(Material supplied begins)
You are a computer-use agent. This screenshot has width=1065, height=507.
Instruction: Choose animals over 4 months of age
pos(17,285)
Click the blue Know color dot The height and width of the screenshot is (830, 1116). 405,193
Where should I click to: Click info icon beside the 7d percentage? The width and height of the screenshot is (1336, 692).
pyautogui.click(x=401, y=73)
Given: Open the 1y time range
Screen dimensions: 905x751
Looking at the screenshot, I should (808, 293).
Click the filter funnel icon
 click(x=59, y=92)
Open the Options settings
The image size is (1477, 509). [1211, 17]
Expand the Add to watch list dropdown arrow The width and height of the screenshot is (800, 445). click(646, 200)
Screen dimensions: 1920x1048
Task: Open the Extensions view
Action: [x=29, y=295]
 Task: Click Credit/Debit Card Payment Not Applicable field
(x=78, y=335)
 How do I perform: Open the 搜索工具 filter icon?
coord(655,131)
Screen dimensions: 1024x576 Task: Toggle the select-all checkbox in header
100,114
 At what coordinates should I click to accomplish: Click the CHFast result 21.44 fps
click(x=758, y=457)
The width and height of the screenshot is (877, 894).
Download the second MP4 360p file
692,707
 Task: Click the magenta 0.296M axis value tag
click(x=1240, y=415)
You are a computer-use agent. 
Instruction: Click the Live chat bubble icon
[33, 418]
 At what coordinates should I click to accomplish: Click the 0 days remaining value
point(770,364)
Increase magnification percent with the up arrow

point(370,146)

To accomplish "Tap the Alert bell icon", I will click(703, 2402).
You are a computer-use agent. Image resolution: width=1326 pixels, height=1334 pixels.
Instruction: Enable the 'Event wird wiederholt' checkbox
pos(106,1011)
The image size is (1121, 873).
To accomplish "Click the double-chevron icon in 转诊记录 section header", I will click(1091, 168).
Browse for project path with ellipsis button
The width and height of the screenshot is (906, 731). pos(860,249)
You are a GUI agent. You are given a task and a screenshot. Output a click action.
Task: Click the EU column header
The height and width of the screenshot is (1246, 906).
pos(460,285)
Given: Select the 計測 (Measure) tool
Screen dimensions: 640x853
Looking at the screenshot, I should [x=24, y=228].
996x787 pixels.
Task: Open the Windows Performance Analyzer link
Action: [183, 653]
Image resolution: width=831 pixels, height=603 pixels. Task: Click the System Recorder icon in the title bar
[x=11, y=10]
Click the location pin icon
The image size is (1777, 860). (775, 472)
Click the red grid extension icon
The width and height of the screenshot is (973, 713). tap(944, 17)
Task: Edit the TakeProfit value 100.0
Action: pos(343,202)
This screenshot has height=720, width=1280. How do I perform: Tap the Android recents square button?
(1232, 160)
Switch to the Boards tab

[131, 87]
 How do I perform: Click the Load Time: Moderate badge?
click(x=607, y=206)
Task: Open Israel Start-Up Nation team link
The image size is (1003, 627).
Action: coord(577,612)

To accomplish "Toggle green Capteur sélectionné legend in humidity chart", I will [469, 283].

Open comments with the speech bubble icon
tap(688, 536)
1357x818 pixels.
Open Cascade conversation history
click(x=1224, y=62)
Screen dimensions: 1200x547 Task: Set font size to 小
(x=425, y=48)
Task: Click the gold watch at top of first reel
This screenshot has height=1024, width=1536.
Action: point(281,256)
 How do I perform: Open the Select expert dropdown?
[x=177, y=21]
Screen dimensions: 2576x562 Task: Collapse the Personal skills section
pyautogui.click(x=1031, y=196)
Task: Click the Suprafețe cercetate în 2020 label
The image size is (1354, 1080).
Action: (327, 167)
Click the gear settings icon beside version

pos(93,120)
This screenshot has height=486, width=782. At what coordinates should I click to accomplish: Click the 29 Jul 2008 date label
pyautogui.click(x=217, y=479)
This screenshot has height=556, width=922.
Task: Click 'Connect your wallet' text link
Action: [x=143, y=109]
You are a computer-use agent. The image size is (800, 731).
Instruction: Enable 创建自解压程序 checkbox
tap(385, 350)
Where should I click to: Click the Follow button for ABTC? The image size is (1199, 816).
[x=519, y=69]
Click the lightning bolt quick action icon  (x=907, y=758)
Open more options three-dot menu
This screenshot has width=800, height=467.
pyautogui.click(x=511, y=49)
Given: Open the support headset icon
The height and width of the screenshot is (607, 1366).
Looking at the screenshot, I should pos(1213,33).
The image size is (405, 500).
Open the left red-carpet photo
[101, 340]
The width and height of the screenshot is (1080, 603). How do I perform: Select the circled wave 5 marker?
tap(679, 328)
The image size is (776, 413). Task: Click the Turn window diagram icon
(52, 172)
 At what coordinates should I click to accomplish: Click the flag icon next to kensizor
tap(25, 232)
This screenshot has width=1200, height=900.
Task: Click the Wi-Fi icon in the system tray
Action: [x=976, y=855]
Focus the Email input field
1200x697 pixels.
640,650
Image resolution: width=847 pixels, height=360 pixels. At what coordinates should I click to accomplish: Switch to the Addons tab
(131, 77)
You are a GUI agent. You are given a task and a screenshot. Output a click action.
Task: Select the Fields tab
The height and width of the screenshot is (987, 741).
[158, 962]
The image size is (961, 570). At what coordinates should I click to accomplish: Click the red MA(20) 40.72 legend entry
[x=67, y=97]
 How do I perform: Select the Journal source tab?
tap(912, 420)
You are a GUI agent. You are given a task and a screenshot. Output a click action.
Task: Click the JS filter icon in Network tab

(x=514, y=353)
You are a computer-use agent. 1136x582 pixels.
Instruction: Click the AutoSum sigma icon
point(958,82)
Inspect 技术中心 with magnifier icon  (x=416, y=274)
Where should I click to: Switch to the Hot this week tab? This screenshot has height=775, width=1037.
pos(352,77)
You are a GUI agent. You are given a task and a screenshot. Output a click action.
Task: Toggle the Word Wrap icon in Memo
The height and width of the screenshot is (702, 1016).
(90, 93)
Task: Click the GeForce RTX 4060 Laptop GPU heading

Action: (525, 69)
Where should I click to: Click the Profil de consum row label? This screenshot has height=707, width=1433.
(Material supplied ends)
● Task requirements
Copy out each line of the material above, word for word, from the first down to the line containing "You are a computer-use agent. Image". Add nothing.

● Response for this exercise
You are a computer-use agent. This screenshot has width=1065, height=507.
Instruction: Choose animals over 4 months of age
pos(17,285)
Click the blue Know color dot The height and width of the screenshot is (830, 1116). 405,193
Where should I click to: Click info icon beside the 7d percentage? The width and height of the screenshot is (1336, 692).
pyautogui.click(x=401, y=73)
Given: Open the 1y time range
Screen dimensions: 905x751
Looking at the screenshot, I should (808, 293).
Click the filter funnel icon
 click(x=59, y=92)
Open the Options settings
The image size is (1477, 509). [1211, 17]
Expand the Add to watch list dropdown arrow The width and height of the screenshot is (800, 445). click(646, 200)
Screen dimensions: 1920x1048
Task: Open the Extensions view
Action: [x=29, y=295]
 Task: Click Credit/Debit Card Payment Not Applicable field
(x=78, y=335)
 How do I perform: Open the 搜索工具 filter icon?
coord(655,131)
Screen dimensions: 1024x576 Task: Toggle the select-all checkbox in header
100,114
 At what coordinates should I click to accomplish: Click the CHFast result 21.44 fps
click(x=758, y=457)
The width and height of the screenshot is (877, 894).
Download the second MP4 360p file
692,707
 Task: Click the magenta 0.296M axis value tag
click(x=1240, y=415)
You are a computer-use agent. 
Instruction: Click the Live chat bubble icon
[33, 418]
 At what coordinates should I click to accomplish: Click the 0 days remaining value
point(770,364)
Increase magnification percent with the up arrow

point(370,146)

To accomplish "Tap the Alert bell icon", I will click(703, 2402).
You are a computer-use agent. Image resolution: width=1326 pixels, height=1334 pixels.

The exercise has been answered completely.